◆ Your objective
An exact retyping of every record is required.
___ Records provided
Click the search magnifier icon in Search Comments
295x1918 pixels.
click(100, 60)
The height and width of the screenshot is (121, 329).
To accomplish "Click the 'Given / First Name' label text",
______
◆ Result
Click the search magnifier icon in Search Comments
295x1918 pixels.
click(100, 60)
The height and width of the screenshot is (121, 329).
To accomplish "Click the 'Given / First Name' label text",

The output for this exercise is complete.